• **TEXTAUSZUG**
──────────

Hirnabszess
Synonyme: intrazerebraler Abszess, Encephalitis purulenta
Englisch: brain abscess
Definition
Ein Hirnabszess ist eine abgekapselte Entzündung des Gehirns, die durch Bakterien oder Fremdkörper ausgelöst wird und zum Untergang von Hirngewebe mit anschließender Gewebseinschmelzung führt.
Epidemiologie
Die Inzidenz des Hirnabszesses beträgt etwa 0,4 auf 100.000 Einwohner. Der Häufigkeitsgipfel liegt bei Kindern zwischen dem 4. und 7. Lebensjahr, bei Erwachsenen im 3. Lebensjahrzehnt.
Ätiopathogenese
Hinsichtlich ihrer Ätiologie und der Lokalisation unterscheidet man:
- fortgeleitete Hirnabszesse
- traumatisch bedingte Hirnabszesse
- hämatogene Hirnabszesse
Fortgeleitete Hirnabszesse
Sie sind mit ca. 30-60% die häufigsten intrazerebralen Abszesse und gehen von bakteriellen Entzündungen in den Pneumatisationsräumen aus, die der Schädelhöhle benachbart sind. Typischerweise entstehen sie auf der Grundlage einer Otitis media, einer Mastoiditis oder einer Rhinosinusitis. Die solitären Abszessherde sind im Frontal- oder Temporallappen zu finden.
Traumatisch bedingte Hirnabszesse
Sie werden durch pyogene Erreger ausgelöst, die nach offenem Schädel-Hirn-Trauma (SHT) in das Hirnparenchym gelangen. Sie stellen mit ca. 20-30% die zweithäufigste Gruppe der Hirnabszesse dar. Zunächst entwickelt sich ein noch unorganisierter Frühabszess oder eine Hirnphlegmone. Der bekapselte Spätabszess kann sich noch nach einer Latenz von Jahren bis Jahrzehnten ausbilden.
Hämatogene Hirnabszesse
Sie sind häufig multipel und an der Mark-Rinden-Grenze zu finden. Die Erreger sind meist grampositive Kokken, die auf dem Blutweg (hämatogen) aus eitrigen Pneumonien, infizierten Bronchiektasen oder einer Endokarditis gestreut werden. Eine vorbestehender Immundefekt, oder eine Vorbehandlung mit Erreger-unwirksamen Antibiotika, erleichtert die Abszessentstehung.
Symptomatik
Die Symptomatik des Hirnabszesses ist sehr wechselhaft und abhängig von der Lokalisation des Herdes. Allgemeine Entzündungszeichen wie Fieber, Leukozytose und erhöhte BSG fehlen oftmals, obwohl die Patienten schwer krank wirken. Die Zusammenschau der Symptome in Verbindung mit neurologisch-psychischen Ausfällen, führt zur Verdachtsdiagnose.

──────────

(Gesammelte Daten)
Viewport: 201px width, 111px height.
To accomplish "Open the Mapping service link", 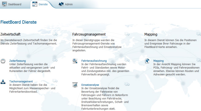I will (158, 61).
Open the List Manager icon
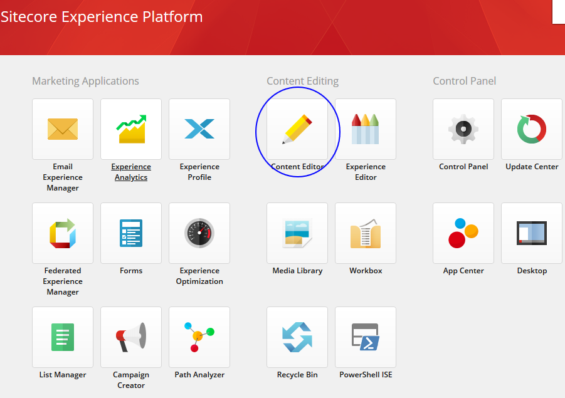565x398 pixels. 63,337
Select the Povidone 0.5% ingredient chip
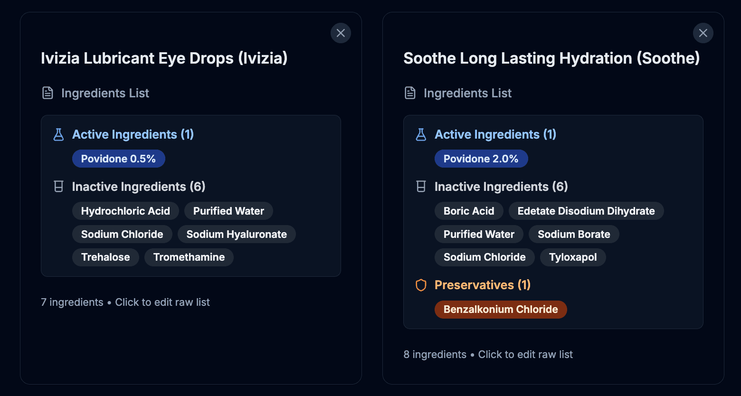Viewport: 741px width, 396px height. [119, 158]
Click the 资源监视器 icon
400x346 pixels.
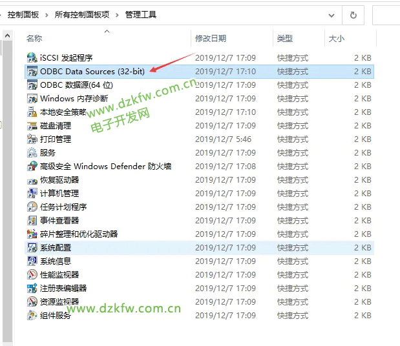pyautogui.click(x=32, y=302)
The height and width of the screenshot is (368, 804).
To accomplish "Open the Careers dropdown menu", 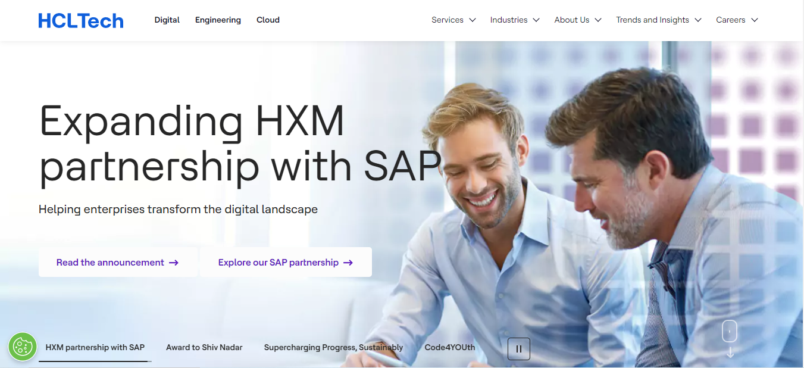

──────────

• **IHRE AUFGABE**
Geben Sie aus dem Text über den Hirnabszess den Abschnitt von "Epidemiologie" bis "Temporallappen zu finden." wortgetreu aus.

• **DIE ANTWORT**
Epidemiologie
Die Inzidenz des Hirnabszesses beträgt etwa 0,4 auf 100.000 Einwohner. Der Häufigkeitsgipfel liegt bei Kindern zwischen dem 4. und 7. Lebensjahr, bei Erwachsenen im 3. Lebensjahrzehnt.
Ätiopathogenese
Hinsichtlich ihrer Ätiologie und der Lokalisation unterscheidet man:
- fortgeleitete Hirnabszesse
- traumatisch bedingte Hirnabszesse
- hämatogene Hirnabszesse
Fortgeleitete Hirnabszesse
Sie sind mit ca. 30-60% die häufigsten intrazerebralen Abszesse und gehen von bakteriellen Entzündungen in den Pneumatisationsräumen aus, die der Schädelhöhle benachbart sind. Typischerweise entstehen sie auf der Grundlage einer Otitis media, einer Mastoiditis oder einer Rhinosinusitis. Die solitären Abszessherde sind im Frontal- oder Temporallappen zu finden.